I began to refuse, not wanting to indulge in alcohol while pregnant, but then she showed me that it was non-alcoholicwine, so I accepted the mug with a faint smile and watched as she poured it into the mug.

My mother settled into the chair beside me, her gaze soft and understanding.

She knew something was bothering me, and she was giving me the space to open up when I was ready.

For a moment, I hesitated, unsure if I wanted to burden her with my fears and uncertainties and not wanting to lie to her anymore. But the silence between us was comforting, and I knew I could trust her with my deepest thoughts.

Finally, she asked quietly, "Is there something wrong, Elizabeth?“

I sighed. "It's not that there’s anything wrong, Mom. I'm just not tired enough for bed yet?"

She sipped from her mug and nodded, but I could sense her curiosity. She knew there was more to my restlessness than a simple case of insomnia.

I waited a few minutes, then looked down at my mug, my fingers tracing the rim.

"Okay, maybe there is something on my mind."

My mother patiently waited, occasionally taking a sip, allowing me to speak in my own time.

I took a deep breath and confessed.

"I'm scared, Mom. Scared about having a baby. Scared about what comes next."

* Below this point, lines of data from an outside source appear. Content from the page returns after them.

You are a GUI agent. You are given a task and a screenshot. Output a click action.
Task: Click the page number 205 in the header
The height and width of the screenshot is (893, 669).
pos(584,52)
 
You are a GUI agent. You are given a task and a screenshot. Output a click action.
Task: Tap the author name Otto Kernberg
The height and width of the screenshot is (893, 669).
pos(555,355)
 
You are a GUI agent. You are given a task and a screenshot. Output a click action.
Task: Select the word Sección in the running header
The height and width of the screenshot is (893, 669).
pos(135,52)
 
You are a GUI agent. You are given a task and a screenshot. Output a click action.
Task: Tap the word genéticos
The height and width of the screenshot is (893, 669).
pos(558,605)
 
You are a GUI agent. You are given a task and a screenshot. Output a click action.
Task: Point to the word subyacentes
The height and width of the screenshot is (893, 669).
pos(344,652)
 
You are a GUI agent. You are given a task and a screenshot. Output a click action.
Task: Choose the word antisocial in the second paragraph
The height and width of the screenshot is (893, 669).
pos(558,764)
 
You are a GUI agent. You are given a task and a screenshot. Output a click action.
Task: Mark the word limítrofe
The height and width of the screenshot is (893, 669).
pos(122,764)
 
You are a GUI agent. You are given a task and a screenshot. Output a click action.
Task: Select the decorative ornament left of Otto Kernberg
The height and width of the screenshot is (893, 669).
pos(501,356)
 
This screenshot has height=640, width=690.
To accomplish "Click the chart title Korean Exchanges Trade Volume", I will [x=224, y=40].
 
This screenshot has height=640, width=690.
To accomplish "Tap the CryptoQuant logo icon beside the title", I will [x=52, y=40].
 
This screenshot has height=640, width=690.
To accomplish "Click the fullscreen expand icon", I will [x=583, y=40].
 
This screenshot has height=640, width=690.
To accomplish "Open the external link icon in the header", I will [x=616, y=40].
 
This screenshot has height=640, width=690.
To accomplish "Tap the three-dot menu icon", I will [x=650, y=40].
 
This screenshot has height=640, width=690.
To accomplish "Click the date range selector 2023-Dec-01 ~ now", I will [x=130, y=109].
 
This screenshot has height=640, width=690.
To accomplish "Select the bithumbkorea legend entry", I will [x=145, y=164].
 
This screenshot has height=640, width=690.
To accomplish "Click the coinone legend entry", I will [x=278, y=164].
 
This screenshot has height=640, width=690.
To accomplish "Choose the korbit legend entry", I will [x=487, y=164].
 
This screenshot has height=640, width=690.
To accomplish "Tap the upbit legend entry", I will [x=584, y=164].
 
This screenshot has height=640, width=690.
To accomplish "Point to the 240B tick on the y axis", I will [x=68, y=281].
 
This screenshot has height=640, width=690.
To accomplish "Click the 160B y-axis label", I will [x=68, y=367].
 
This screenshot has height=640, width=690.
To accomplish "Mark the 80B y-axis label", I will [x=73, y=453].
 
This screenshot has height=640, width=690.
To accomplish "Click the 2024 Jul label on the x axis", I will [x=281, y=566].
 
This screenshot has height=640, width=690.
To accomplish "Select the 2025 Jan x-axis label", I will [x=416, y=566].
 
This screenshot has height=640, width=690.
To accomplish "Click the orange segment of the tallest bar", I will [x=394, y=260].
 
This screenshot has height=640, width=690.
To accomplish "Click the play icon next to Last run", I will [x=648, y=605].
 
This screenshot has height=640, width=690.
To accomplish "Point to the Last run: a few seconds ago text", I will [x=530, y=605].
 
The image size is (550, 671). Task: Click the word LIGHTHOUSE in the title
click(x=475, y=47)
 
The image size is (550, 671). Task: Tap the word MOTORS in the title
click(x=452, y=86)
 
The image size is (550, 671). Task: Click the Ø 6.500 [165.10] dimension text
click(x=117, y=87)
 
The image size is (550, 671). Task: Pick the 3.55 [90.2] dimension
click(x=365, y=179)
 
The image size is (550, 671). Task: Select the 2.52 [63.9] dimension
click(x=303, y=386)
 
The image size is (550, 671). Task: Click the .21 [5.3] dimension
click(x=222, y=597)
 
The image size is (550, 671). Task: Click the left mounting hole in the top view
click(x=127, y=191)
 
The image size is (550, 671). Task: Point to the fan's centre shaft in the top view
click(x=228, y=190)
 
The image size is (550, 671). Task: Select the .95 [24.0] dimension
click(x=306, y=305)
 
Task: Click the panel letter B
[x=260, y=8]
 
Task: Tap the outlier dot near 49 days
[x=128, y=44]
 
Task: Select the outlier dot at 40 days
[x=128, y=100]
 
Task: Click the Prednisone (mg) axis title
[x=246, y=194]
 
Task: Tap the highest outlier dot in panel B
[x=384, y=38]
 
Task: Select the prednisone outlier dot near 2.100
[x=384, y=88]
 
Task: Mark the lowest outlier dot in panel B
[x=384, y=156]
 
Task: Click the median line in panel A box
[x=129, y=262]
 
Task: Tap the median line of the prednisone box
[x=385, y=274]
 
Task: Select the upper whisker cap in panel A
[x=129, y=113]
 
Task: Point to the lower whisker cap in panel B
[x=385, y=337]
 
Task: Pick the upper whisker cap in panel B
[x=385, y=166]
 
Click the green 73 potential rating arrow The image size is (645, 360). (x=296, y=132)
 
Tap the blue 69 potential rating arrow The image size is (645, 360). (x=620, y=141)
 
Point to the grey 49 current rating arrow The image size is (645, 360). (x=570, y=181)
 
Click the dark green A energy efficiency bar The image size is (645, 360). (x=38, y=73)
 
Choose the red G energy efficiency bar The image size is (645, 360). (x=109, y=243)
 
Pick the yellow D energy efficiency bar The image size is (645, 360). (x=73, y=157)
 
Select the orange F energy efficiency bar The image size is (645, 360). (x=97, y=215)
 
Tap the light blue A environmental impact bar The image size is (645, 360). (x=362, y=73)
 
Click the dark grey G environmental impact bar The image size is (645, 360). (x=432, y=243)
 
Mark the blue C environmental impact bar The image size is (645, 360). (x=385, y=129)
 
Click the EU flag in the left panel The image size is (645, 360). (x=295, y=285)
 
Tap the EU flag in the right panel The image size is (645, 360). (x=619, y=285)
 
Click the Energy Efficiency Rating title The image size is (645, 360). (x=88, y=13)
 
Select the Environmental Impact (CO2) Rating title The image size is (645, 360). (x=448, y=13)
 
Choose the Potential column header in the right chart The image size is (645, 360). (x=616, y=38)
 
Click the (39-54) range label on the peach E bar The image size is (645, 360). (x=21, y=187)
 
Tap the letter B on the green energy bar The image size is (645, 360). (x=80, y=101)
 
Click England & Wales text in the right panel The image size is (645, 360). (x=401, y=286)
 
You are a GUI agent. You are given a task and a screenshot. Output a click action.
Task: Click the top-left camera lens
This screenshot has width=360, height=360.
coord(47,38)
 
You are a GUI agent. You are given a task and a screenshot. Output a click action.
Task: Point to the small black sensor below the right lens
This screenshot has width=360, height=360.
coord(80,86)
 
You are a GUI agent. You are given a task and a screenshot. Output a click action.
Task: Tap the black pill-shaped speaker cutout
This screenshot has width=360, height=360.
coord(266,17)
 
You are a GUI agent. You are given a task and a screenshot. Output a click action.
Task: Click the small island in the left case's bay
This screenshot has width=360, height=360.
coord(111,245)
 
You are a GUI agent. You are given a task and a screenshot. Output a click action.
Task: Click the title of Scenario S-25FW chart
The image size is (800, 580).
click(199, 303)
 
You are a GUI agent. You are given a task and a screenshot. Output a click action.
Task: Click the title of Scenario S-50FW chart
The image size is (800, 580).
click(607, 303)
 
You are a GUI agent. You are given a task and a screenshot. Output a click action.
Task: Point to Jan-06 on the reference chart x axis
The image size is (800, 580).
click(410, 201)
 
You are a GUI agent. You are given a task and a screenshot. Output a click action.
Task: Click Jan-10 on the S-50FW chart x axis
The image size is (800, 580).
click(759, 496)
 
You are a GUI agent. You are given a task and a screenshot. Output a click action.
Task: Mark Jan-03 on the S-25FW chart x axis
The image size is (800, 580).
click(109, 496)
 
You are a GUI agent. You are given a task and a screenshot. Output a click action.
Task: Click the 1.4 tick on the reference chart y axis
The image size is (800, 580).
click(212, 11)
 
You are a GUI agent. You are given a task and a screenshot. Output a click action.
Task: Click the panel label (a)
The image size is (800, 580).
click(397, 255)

My mother listened intently, her presence a soothing balm to my anxieties.

"It's okay to be scared, Elizabeth. Pregnancy is a big step, and it comes with its own set of uncertainties."

Tears rose as I continued.

"I'm scared about meeting Alexander's family. What if they don't accept me? What if they think I'm not good enough for him? Or that I’m using him?"

My mother reached out and gently placed a hand on my shoulder.

"Elizabeth, listen to me. Your fears are completely normal. I was scared when I found out I was pregnant with you, too. But I trusted your father, and we faced it together."